Sabato pomeriggio Nariman Tamimi ha ripetuto forse per la millesima volta la stessa
risposta, dicendo all'ennesimo giornalista che lei ha fatto la cosa più naturale quando
il 28 agosto è corsa a salvare suo figlio Mohammad di 12 anni dalla stretta di un
soldato dell’esercito israeliano durante la manifestazione nel villaggio di Nabi Saleh
in Cisgiordania. Dire che "è corsa" è eccessivo, poiché zoppicava appoggiandosi alle
stampelle.
Il 21 novembre dello scorso anno un soldato dell’esercito israeliano le aveva sparato,
ferendola alla gamba sinistra, perché stava filmando dei soldati che disperdevano la
settimanale manifestazione nel villaggio. La stessa manifestazione ha segnato il
secondo anniversario della morte di suo fratello, Rushdie, a cui un soldato ha sparato
alla schiena uccidendolo. Un’inchiesta dell’esercito ha rivelato che quel giorno i
soldati spararono circa 80 proiettili, senza che ciò fosse giustificato [da una situazione
di pericolo], per disperdere una protesta nel villaggio.

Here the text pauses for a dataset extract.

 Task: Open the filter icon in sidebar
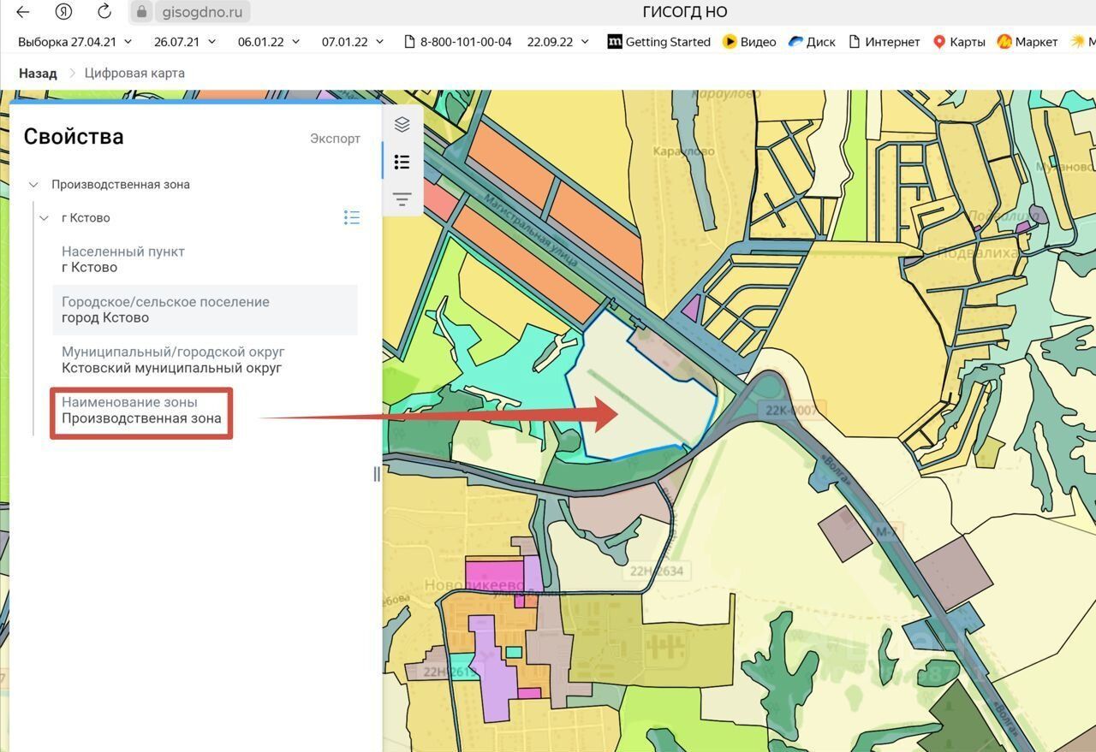(402, 199)
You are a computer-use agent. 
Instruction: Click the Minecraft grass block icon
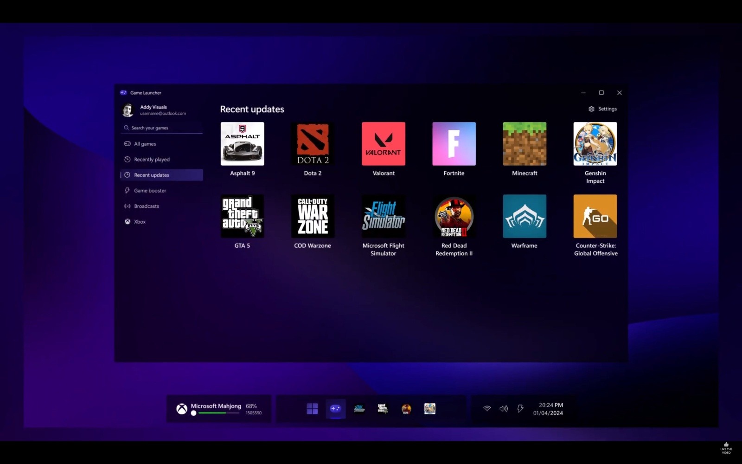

Quando Nariman ha sentito le grida di suo figlio ed ha cominciato ad arrancare verso
di lui più in fretta che poteva tra le pietre e i cardi, pensava ad una sola cosa: "Che
cosa accadrà al suo braccio rotto?" Il mercoledì precedente delle jeep militari erano
entrate nel villaggio. I più giovani avevano tirato loro delle pietre per protesta, i
soldati avevano sparato gas lacrimogeno e le persone, tra cui Mohammad, che stava
facendo spesa al negozio di alimentari, sono fuggite per via del lancio di
lacrimogeni. Lui era inciampato rompendosi il braccio sinistro.
A causa della sua difficoltà a camminare, Nariman non può partecipare alle
manifestazioni settimanali in cui gli abitanti di Nabi Saleh rivendicano il loro diritto
di ritornare ad utilizzare la loro sorgente di acqua potabile, che i coloni di Halamish
hanno loro sottratto. Lei stava in cima alla collina da dove vedeva la sorgente, la
strada e l’insediamento. Di là stava guardando la manifestazione.
 “Circa 25 persone vi partecipavano, tra cui diversi israeliani ed attivisti della
solidarietà internazionale. I soldati hanno fermato la loro marcia a metà strada, hanno
sparato granate di gas lacrimogeno ed hanno sbarrato il cancello di ferro all’entrata
della strada. Hanno guidato le jeep verso la sorgente, i soldati usciti dai veicoli hanno
cominciato a risalire la collina e di là hanno continuato a tirare lacrimogeni contro i
manifestanti”, ha riferito Bassem Tamimi, marito di Nariman.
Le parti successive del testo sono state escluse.